Repeat the data below line for line, changing nothing.

Word and element location records:
--- BEGIN ---

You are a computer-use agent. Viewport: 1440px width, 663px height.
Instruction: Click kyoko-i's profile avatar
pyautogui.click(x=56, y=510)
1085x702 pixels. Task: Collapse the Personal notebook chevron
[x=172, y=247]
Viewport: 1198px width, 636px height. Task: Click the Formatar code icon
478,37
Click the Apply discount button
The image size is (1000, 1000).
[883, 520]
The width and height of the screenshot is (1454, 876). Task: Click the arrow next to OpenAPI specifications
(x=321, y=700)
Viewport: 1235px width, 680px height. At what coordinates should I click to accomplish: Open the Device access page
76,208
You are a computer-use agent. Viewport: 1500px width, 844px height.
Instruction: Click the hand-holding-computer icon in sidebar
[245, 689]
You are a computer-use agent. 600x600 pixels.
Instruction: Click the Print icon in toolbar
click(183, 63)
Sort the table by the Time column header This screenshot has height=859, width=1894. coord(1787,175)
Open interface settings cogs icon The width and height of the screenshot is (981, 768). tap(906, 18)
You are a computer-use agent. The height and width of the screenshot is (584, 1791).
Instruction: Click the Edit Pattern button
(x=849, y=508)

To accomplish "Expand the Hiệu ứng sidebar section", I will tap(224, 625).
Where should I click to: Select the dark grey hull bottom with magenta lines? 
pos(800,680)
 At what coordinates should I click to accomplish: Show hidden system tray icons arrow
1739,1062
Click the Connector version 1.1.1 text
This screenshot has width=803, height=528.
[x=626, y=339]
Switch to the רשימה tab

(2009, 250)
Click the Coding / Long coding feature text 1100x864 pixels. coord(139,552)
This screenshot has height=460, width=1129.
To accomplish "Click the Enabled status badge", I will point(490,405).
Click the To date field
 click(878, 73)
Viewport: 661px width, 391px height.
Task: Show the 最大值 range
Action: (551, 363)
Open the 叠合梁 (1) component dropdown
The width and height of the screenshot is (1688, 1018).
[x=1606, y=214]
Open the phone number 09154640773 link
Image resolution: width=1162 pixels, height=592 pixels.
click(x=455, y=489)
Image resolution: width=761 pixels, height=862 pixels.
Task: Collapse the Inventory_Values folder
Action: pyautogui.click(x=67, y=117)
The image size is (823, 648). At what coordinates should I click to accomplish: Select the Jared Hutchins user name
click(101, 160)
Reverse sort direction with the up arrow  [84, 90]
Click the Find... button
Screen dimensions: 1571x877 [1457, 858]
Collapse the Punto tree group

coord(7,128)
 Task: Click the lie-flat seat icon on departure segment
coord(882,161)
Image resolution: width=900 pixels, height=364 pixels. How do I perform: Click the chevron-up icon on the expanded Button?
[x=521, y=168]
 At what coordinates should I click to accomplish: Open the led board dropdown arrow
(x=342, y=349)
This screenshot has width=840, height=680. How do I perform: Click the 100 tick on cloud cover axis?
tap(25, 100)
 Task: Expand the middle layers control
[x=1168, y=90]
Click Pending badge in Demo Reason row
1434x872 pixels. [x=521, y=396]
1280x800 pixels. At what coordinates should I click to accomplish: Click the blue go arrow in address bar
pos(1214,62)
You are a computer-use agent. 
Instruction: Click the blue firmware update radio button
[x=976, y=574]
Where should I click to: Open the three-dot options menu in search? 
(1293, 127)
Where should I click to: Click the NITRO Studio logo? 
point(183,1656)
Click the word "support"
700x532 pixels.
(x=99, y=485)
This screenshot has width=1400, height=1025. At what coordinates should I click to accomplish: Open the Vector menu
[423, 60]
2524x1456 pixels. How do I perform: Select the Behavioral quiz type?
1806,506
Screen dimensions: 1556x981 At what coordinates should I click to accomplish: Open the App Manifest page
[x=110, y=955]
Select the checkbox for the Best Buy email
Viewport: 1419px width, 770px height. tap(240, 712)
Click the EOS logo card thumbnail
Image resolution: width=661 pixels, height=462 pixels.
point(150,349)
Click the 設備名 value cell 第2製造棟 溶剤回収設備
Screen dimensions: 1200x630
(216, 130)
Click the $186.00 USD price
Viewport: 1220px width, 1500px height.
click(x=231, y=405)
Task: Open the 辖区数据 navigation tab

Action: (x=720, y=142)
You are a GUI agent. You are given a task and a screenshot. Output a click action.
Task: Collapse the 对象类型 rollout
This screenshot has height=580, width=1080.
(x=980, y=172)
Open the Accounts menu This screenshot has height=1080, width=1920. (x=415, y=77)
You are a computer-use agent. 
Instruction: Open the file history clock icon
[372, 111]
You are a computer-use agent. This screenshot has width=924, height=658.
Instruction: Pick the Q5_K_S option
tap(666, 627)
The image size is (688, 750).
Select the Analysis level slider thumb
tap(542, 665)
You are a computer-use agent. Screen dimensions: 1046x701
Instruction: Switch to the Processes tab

--- END ---

■ **Result**
You are a computer-use agent. Viewport: 1440px width, 663px height.
Instruction: Click kyoko-i's profile avatar
pyautogui.click(x=56, y=510)
1085x702 pixels. Task: Collapse the Personal notebook chevron
[x=172, y=247]
Viewport: 1198px width, 636px height. Task: Click the Formatar code icon
478,37
Click the Apply discount button
The image size is (1000, 1000).
[883, 520]
The width and height of the screenshot is (1454, 876). Task: Click the arrow next to OpenAPI specifications
(x=321, y=700)
Viewport: 1235px width, 680px height. At what coordinates should I click to accomplish: Open the Device access page
76,208
You are a computer-use agent. Viewport: 1500px width, 844px height.
Instruction: Click the hand-holding-computer icon in sidebar
[245, 689]
You are a computer-use agent. 600x600 pixels.
Instruction: Click the Print icon in toolbar
click(183, 63)
Sort the table by the Time column header This screenshot has height=859, width=1894. coord(1787,175)
Open interface settings cogs icon The width and height of the screenshot is (981, 768). tap(906, 18)
You are a computer-use agent. The height and width of the screenshot is (584, 1791).
Instruction: Click the Edit Pattern button
(x=849, y=508)

To accomplish "Expand the Hiệu ứng sidebar section", I will tap(224, 625).
Where should I click to: Select the dark grey hull bottom with magenta lines? 
pos(800,680)
 At what coordinates should I click to accomplish: Show hidden system tray icons arrow
1739,1062
Click the Connector version 1.1.1 text
This screenshot has width=803, height=528.
[x=626, y=339]
Switch to the רשימה tab

(2009, 250)
Click the Coding / Long coding feature text 1100x864 pixels. coord(139,552)
This screenshot has height=460, width=1129.
To accomplish "Click the Enabled status badge", I will point(490,405).
Click the To date field
 click(878, 73)
Viewport: 661px width, 391px height.
Task: Show the 最大值 range
Action: (551, 363)
Open the 叠合梁 (1) component dropdown
The width and height of the screenshot is (1688, 1018).
[x=1606, y=214]
Open the phone number 09154640773 link
Image resolution: width=1162 pixels, height=592 pixels.
click(x=455, y=489)
Image resolution: width=761 pixels, height=862 pixels.
Task: Collapse the Inventory_Values folder
Action: pyautogui.click(x=67, y=117)
The image size is (823, 648). At what coordinates should I click to accomplish: Select the Jared Hutchins user name
click(101, 160)
Reverse sort direction with the up arrow  [84, 90]
Click the Find... button
Screen dimensions: 1571x877 [1457, 858]
Collapse the Punto tree group

coord(7,128)
 Task: Click the lie-flat seat icon on departure segment
coord(882,161)
Image resolution: width=900 pixels, height=364 pixels. How do I perform: Click the chevron-up icon on the expanded Button?
[x=521, y=168]
 At what coordinates should I click to accomplish: Open the led board dropdown arrow
(x=342, y=349)
This screenshot has width=840, height=680. How do I perform: Click the 100 tick on cloud cover axis?
tap(25, 100)
 Task: Expand the middle layers control
[x=1168, y=90]
Click Pending badge in Demo Reason row
1434x872 pixels. [x=521, y=396]
1280x800 pixels. At what coordinates should I click to accomplish: Click the blue go arrow in address bar
pos(1214,62)
You are a computer-use agent. 
Instruction: Click the blue firmware update radio button
[x=976, y=574]
Where should I click to: Open the three-dot options menu in search? 
(1293, 127)
Where should I click to: Click the NITRO Studio logo? 
point(183,1656)
Click the word "support"
700x532 pixels.
(x=99, y=485)
This screenshot has width=1400, height=1025. At what coordinates should I click to accomplish: Open the Vector menu
[423, 60]
2524x1456 pixels. How do I perform: Select the Behavioral quiz type?
1806,506
Screen dimensions: 1556x981 At what coordinates should I click to accomplish: Open the App Manifest page
[x=110, y=955]
Select the checkbox for the Best Buy email
Viewport: 1419px width, 770px height. tap(240, 712)
Click the EOS logo card thumbnail
Image resolution: width=661 pixels, height=462 pixels.
point(150,349)
Click the 設備名 value cell 第2製造棟 溶剤回収設備
Screen dimensions: 1200x630
(216, 130)
Click the $186.00 USD price
Viewport: 1220px width, 1500px height.
click(x=231, y=405)
Task: Open the 辖区数据 navigation tab

Action: (x=720, y=142)
You are a GUI agent. You are given a task and a screenshot. Output a click action.
Task: Collapse the 对象类型 rollout
This screenshot has height=580, width=1080.
(x=980, y=172)
Open the Accounts menu This screenshot has height=1080, width=1920. (x=415, y=77)
You are a computer-use agent. 
Instruction: Open the file history clock icon
[372, 111]
You are a computer-use agent. This screenshot has width=924, height=658.
Instruction: Pick the Q5_K_S option
tap(666, 627)
The image size is (688, 750).
Select the Analysis level slider thumb
tap(542, 665)
You are a computer-use agent. Screen dimensions: 1046x701
Instruction: Switch to the Processes tab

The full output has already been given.